GLI ARGONAUTI VIVONO ANCORA A TREBISONDA. E PARLANO GRECO

NON sono scomparsi Giasone e gli Argonauti, i protagonisti dell’incredibile viaggio alla ricerca del vello d’oro tra la Tessaglia e la Colchide, gli artisti e gli eroi trasportati dalle musiche di Orfeo e illuminati da due stelle gemelle, i dioscuri Castore e Polluce. Non sono scomparsi perchè i loro discendenti vivono ancora in una vallata dell’antico Ponto. E parlano, e cantano, un greco più puro di quello moderno.
Secondo gli studiosi di lingue antiche, infatti, in un piccolo gruppo di villaggi abitato da cinquemila persone a poca distanza dalla città di Trabzon, l’antica Trebisonda, in Turchia, vivrebbero i discendenti di Giasone e degli Argonauti. Una teoria affascinante che si può capire soltanto dopo aver ricordato il mito in cui si parla di Giasone, giovane erede al trono della città di Iolco, il quale viene educato dal saggio centauro Chirone. Divenuto adulto, Giasone torna al suo paese reclamando il potere.

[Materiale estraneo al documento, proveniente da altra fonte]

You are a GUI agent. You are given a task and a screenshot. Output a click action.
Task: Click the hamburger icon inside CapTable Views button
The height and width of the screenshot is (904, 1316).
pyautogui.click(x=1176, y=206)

Lo zio e reggente, Pelia, si impegna a restituirglelo dopo che gli avrà portato il vello d’oro consacrato ad Ares (Marte), che è custodito nella lontana Colchide (oggi Georgia) da un drago. Giasone chiede allora aiuto ad Argo, il quale costruisce la nave che dovrà trasportare l’eroe e i suoi compagni in quelle terre lontane. Partecipano alla spedizione anche il musico Orfeo, che doveva dare il tempo ai rematori e opporsi al canto ammaliatore delle Sirene, numerosi indovini e Castore e Polluce, i dioscuri a cui Zeus concesse di vivere per sempre in cielo come costellazione dei Gemelli. Giunto a destinazione, Giasone riceve aiuto da Medea, figlia del re della Colchide. I due si innamorano. E una volta recuperato il manto d’oro iniziano un rocambolesco viaggio di ritorno in patria.

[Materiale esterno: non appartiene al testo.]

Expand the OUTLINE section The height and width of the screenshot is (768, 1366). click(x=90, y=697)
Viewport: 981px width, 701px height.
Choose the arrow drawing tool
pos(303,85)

La novità è che forse non tutti sono tornati. Secondo Ioanna Sitaridou, docente di filologia romanza presso l’università di Cambridge, il dialetto parlato da una piccola comunità del nord-est della Turchia, nella zona che greci e romani chiamavano Ponto, ha più affinità con il greco arcaico di quanto non ne abbiano i più antichi dialetti parlati oggi in Grecia. «Il Romeyka conserva un numero sorprendente di caratteristiche grammaticali simili a quelle della lingua di Socrate e Platone», ha rivelato la studiosa al quotidiano The Indipendent.

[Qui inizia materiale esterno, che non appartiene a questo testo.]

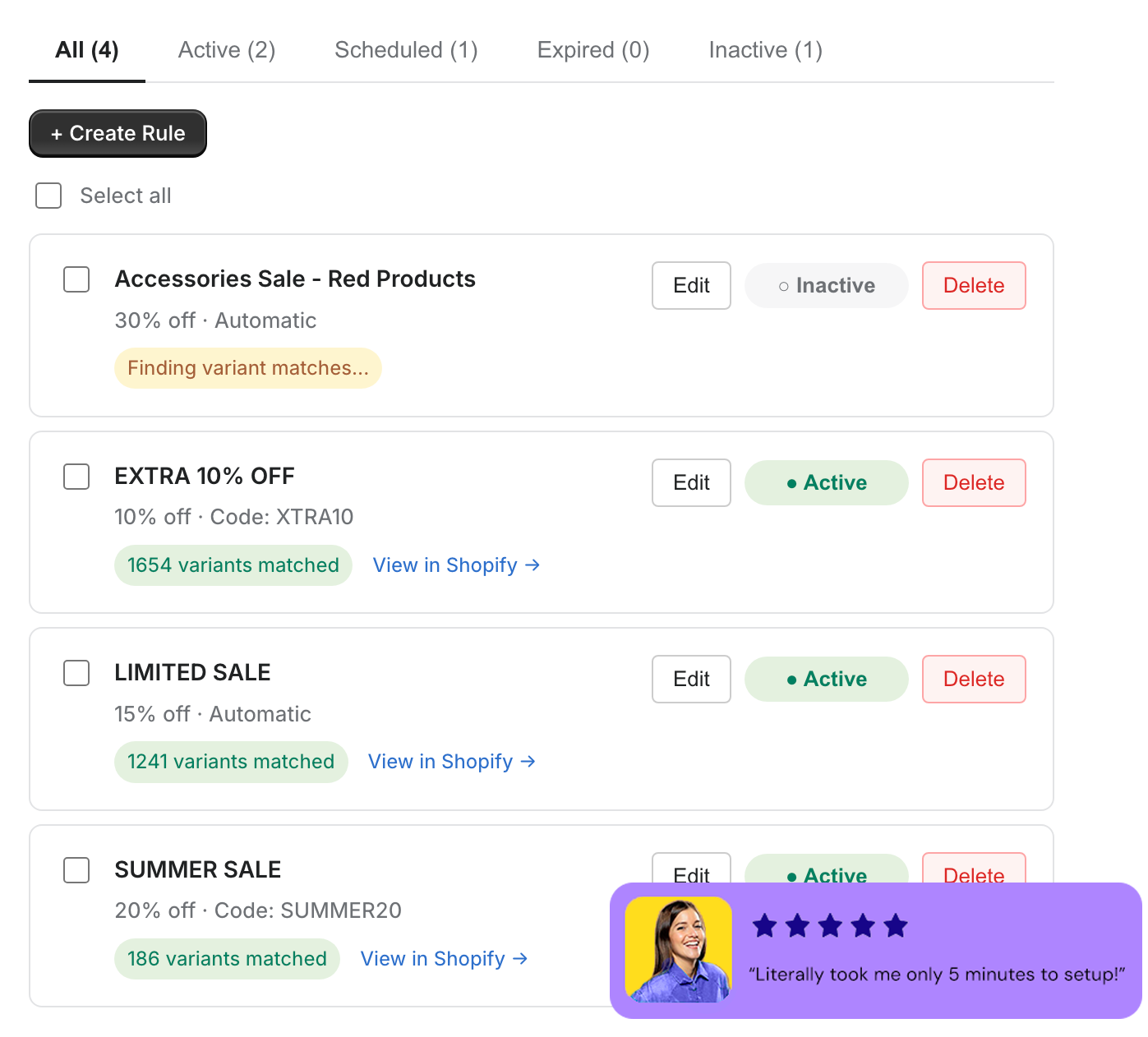Viewport: 1148px width, 1037px height.
Task: Switch to the Active (2) tab
Action: point(227,50)
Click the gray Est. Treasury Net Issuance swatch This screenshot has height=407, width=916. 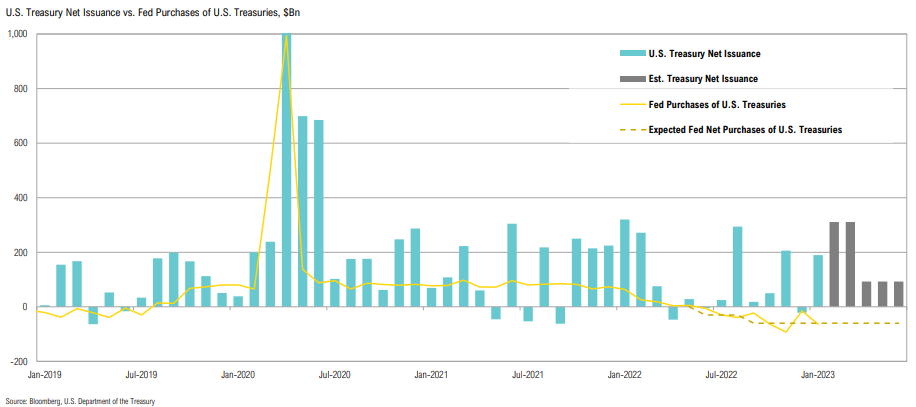coord(631,78)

A preservare il Romeyka per così tanti secoli sarà stato senz’altro il profondo isolamento della comunità che lo parla, nonchè l’abitudine di contrarre matrimoni solo all’interno dello stesso gruppo fonetico. Ma non è solo questo. Gli studiosi hanno infatti anche scoperto che le canzoni in dialetto vengono accompagnate dalla kemenje, uno strumento musicale che ricorda l’antica lyra greca e che forse, nelle notti stellate, regala ancora oggi agli Argonauti il ricordo struggente delle musiche di Orfeo.